Could you return, exactly as written, every line from the one containing "You are a computer-use agent. The" through the last line of the entries below, leaving out the pictures?
== Working data
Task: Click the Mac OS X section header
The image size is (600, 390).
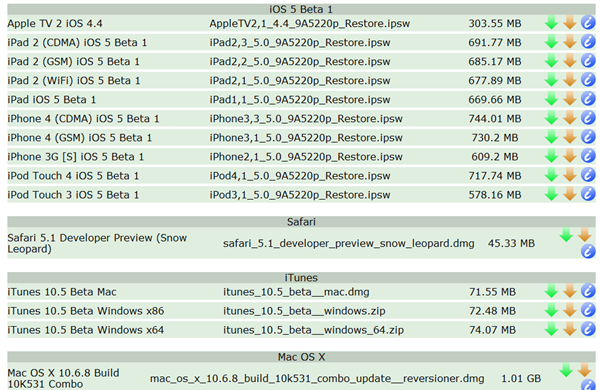Action: click(301, 357)
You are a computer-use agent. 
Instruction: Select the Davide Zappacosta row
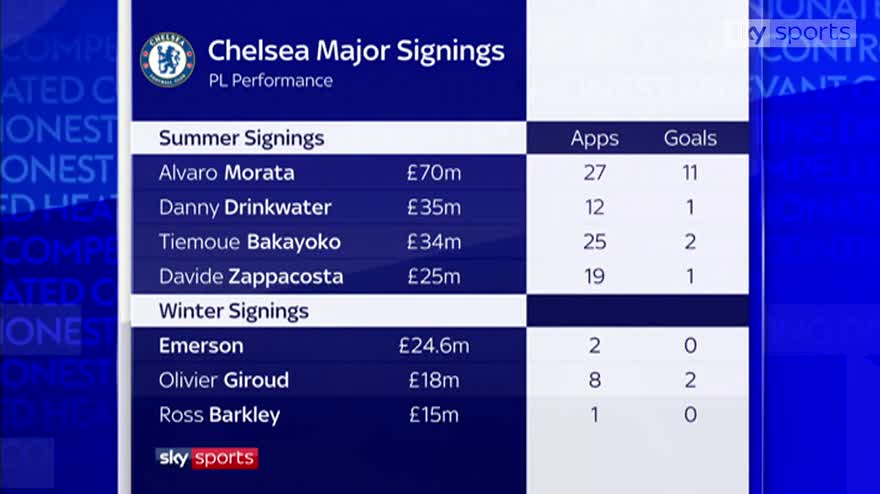coord(440,276)
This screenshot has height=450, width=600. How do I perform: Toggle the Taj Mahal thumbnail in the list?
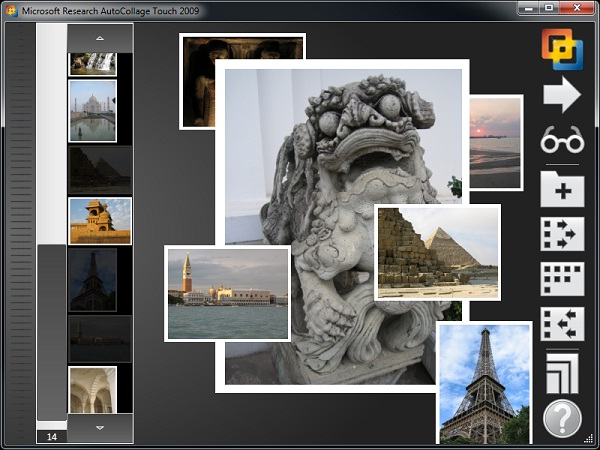point(93,111)
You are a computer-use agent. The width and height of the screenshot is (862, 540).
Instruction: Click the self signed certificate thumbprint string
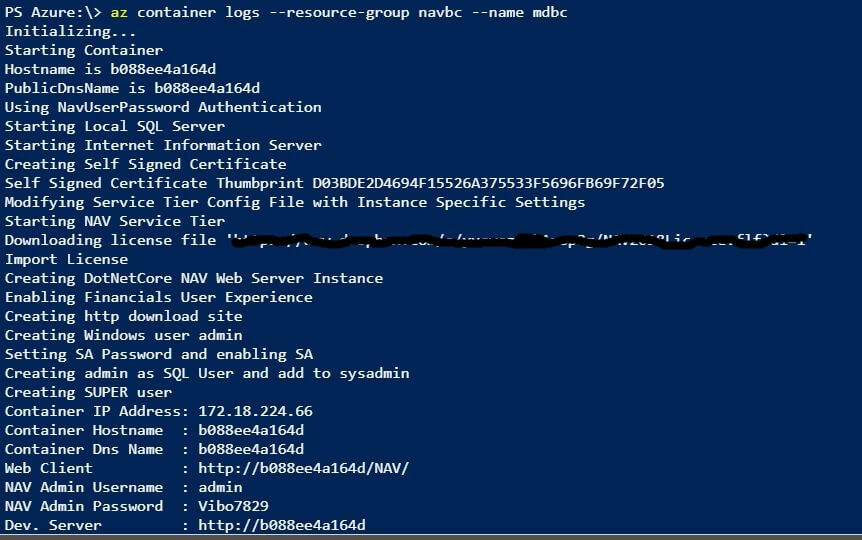488,183
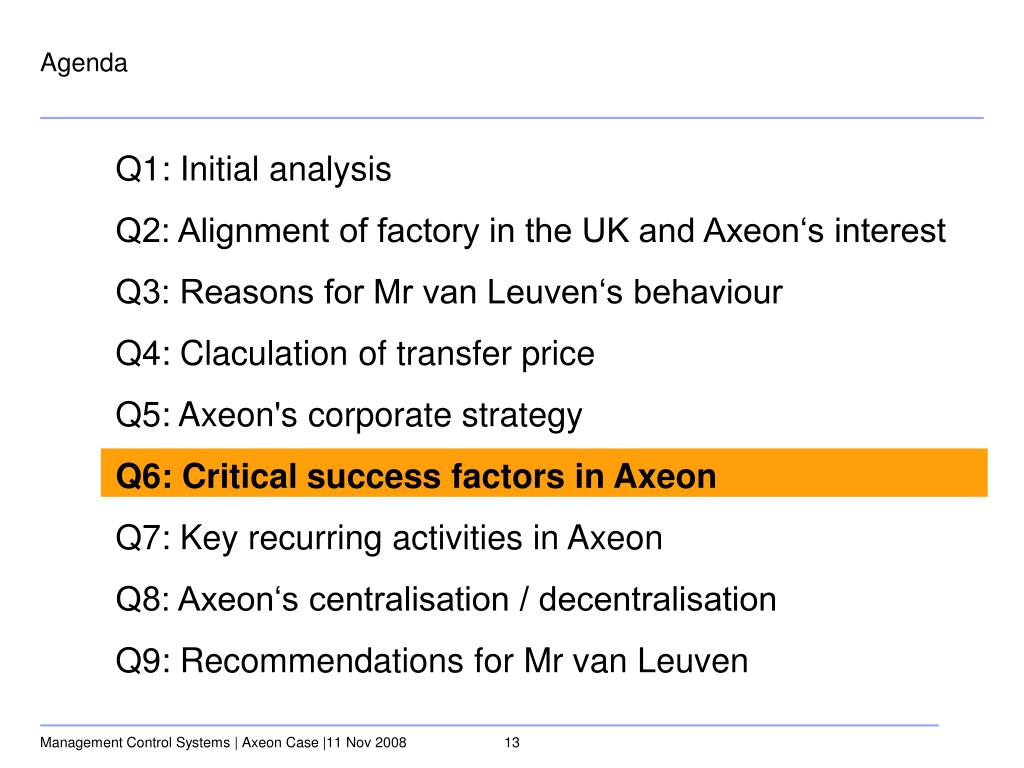Click the blue line under Agenda title
Screen dimensions: 1024x768
click(x=512, y=118)
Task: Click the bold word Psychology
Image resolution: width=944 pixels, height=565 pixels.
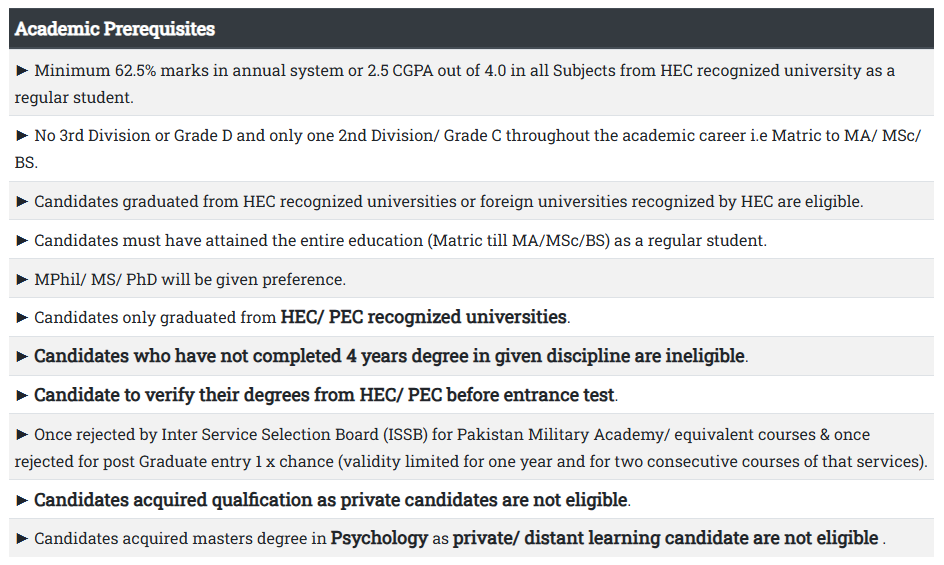Action: click(x=379, y=538)
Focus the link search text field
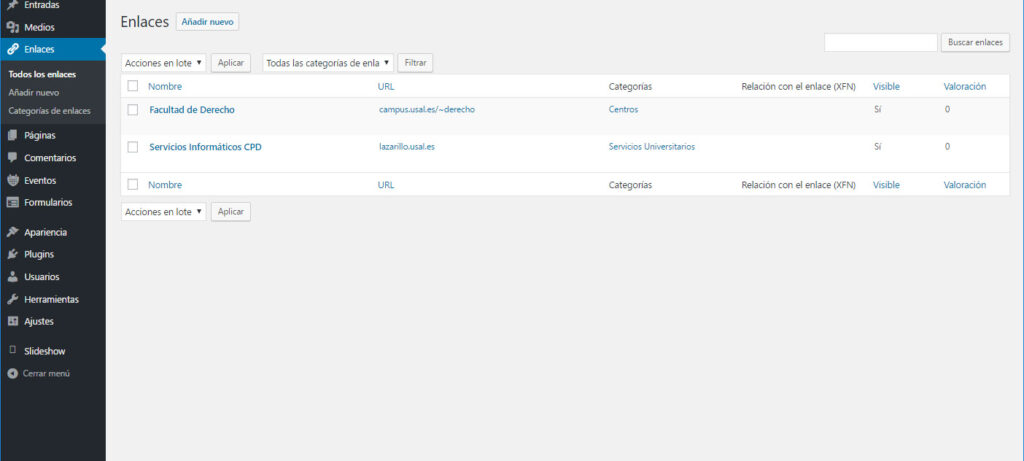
====
- **Response to the task**:
You are a computer-use agent. The width and height of the screenshot is (862, 540).
Instruction: Click the self signed certificate thumbprint string
488,183
Click the blue line under Agenda title
Screen dimensions: 1024x768
click(x=512, y=118)
Task: Click the bold word Psychology
Image resolution: width=944 pixels, height=565 pixels.
Action: click(x=379, y=538)
Focus the link search text field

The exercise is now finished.